■ WORK TO BE COMPLETED ■
Leave the pictures out and transcribe every record exactly.
+++ RECORDS FOR PROCESSING
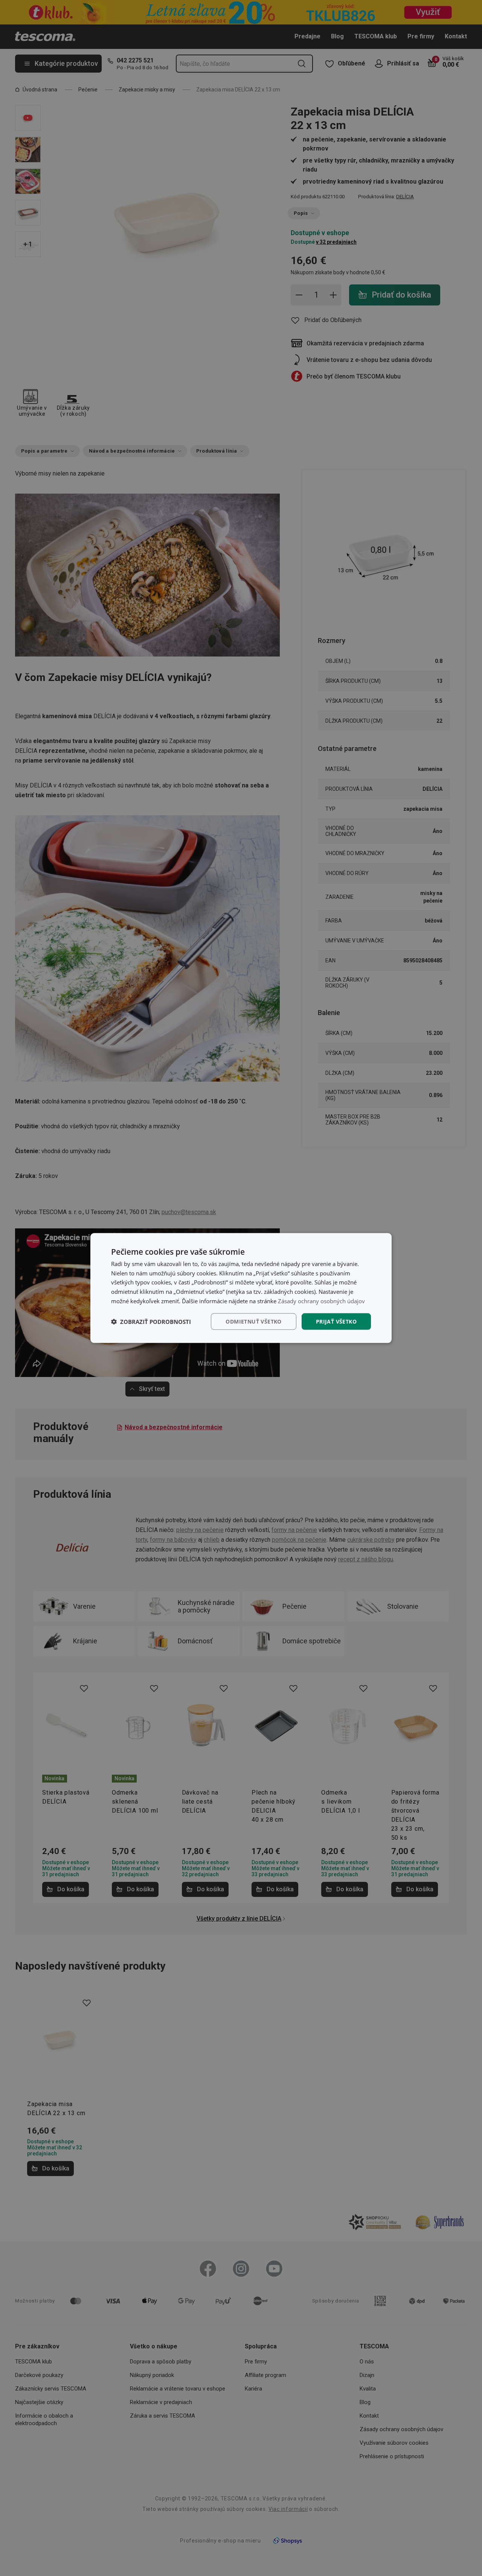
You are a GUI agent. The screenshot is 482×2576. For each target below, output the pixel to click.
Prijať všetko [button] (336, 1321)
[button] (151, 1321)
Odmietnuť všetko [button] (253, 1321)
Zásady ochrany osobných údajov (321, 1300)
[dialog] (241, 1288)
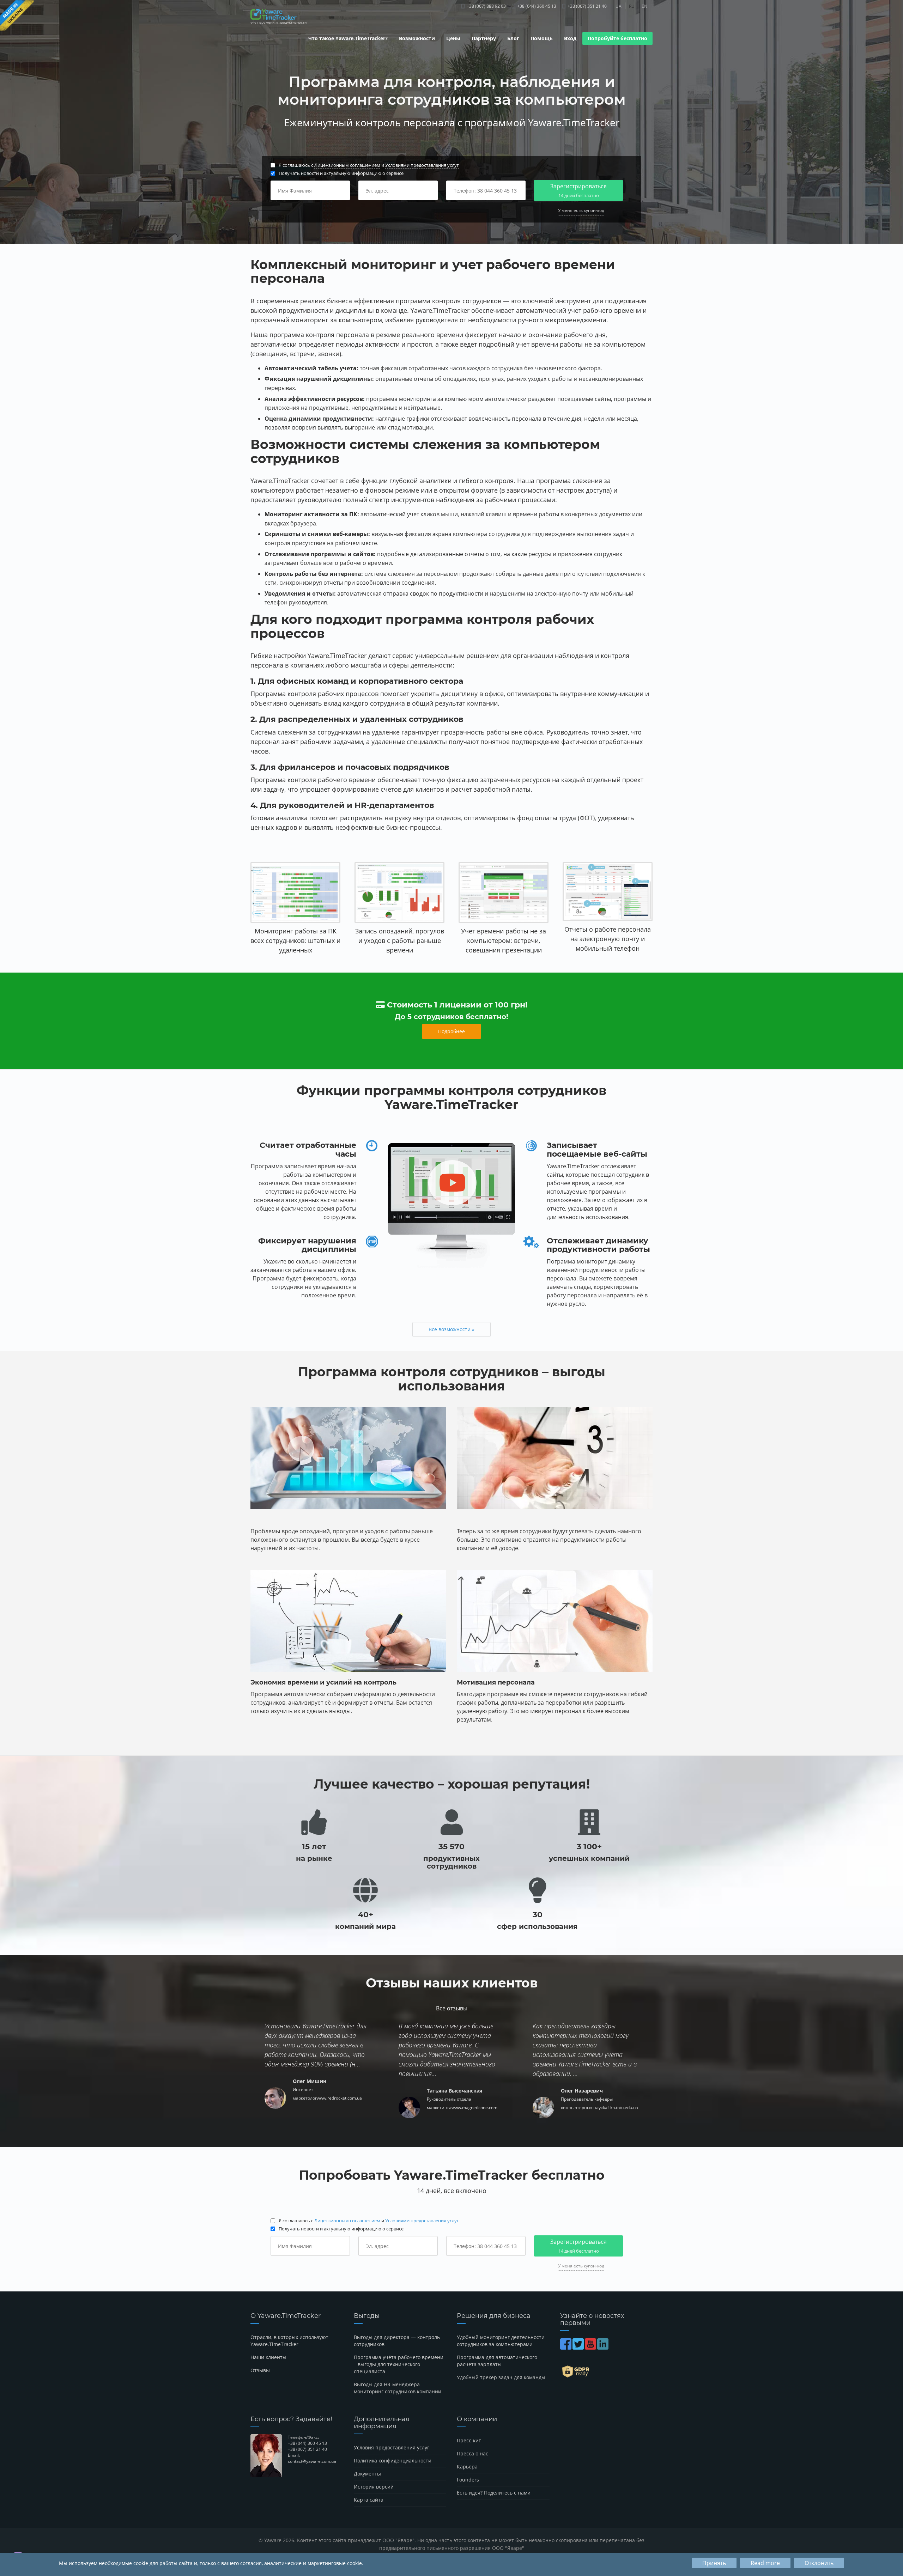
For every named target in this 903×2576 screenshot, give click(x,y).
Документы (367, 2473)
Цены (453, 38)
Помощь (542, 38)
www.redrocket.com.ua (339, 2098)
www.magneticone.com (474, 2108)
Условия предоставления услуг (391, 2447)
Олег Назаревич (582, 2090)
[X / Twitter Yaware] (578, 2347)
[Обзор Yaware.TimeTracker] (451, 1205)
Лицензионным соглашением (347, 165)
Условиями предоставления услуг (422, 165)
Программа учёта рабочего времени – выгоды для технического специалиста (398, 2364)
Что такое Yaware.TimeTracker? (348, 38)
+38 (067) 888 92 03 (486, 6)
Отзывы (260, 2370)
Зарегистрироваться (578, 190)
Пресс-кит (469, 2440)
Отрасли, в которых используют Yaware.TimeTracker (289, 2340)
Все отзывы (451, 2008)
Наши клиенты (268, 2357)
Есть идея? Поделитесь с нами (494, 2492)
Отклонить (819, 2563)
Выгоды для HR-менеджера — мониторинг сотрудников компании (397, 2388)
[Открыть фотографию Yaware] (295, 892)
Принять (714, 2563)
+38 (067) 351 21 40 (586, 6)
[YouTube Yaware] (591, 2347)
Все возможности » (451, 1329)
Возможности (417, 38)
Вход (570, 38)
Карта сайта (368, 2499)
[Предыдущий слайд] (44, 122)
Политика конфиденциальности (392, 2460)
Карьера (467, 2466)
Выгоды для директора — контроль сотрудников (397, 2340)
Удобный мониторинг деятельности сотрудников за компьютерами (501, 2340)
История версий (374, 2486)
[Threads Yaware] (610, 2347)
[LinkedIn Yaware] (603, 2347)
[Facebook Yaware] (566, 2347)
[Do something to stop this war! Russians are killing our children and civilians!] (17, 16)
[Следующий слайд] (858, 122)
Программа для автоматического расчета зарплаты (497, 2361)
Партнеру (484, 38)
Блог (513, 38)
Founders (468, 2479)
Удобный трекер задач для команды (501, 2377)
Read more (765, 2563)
++++++
■ RESPONSE AREA ■
You are a GUI agent. The screenshot is 482×2576. For each target below, output the pixel to click.
Prijať všetko [button] (336, 1321)
[button] (151, 1321)
Odmietnuť všetko [button] (253, 1321)
Zásady ochrany osobných údajov (321, 1300)
[dialog] (241, 1288)
For every named target in this 903×2576 screenshot, give click(x,y).
Документы (367, 2473)
Цены (453, 38)
Помощь (542, 38)
www.redrocket.com.ua (339, 2098)
www.magneticone.com (474, 2108)
Условия предоставления услуг (391, 2447)
Олег Назаревич (582, 2090)
[X / Twitter Yaware] (578, 2347)
[Обзор Yaware.TimeTracker] (451, 1205)
Лицензионным соглашением (347, 165)
Условиями предоставления услуг (422, 165)
Программа учёта рабочего времени – выгоды для технического специалиста (398, 2364)
Что такое Yaware.TimeTracker? (348, 38)
+38 (067) 888 92 03 (486, 6)
Отзывы (260, 2370)
Зарегистрироваться (578, 190)
Пресс-кит (469, 2440)
Отрасли, в которых используют Yaware.TimeTracker (289, 2340)
Все отзывы (451, 2008)
Наши клиенты (268, 2357)
Есть идея? Поделитесь с нами (494, 2492)
Отклонить (819, 2563)
Выгоды для HR-менеджера — мониторинг сотрудников компании (397, 2388)
[Открыть фотографию Yaware] (295, 892)
Принять (714, 2563)
+38 (067) 351 21 40 (586, 6)
[YouTube Yaware] (591, 2347)
Все возможности » (451, 1329)
Возможности (417, 38)
Вход (570, 38)
Карта сайта (368, 2499)
[Предыдущий слайд] (44, 122)
Политика конфиденциальности (392, 2460)
Карьера (467, 2466)
Выгоды для директора — контроль сотрудников (397, 2340)
Удобный мониторинг деятельности сотрудников за компьютерами (501, 2340)
История версий (374, 2486)
[Threads Yaware] (610, 2347)
[LinkedIn Yaware] (603, 2347)
[Facebook Yaware] (566, 2347)
[Do something to stop this war! Russians are killing our children and civilians!] (17, 16)
[Следующий слайд] (858, 122)
Программа для автоматического расчета зарплаты (497, 2361)
Партнеру (484, 38)
Блог (513, 38)
Founders (468, 2479)
Удобный трекер задач для команды (501, 2377)
Read more (765, 2563)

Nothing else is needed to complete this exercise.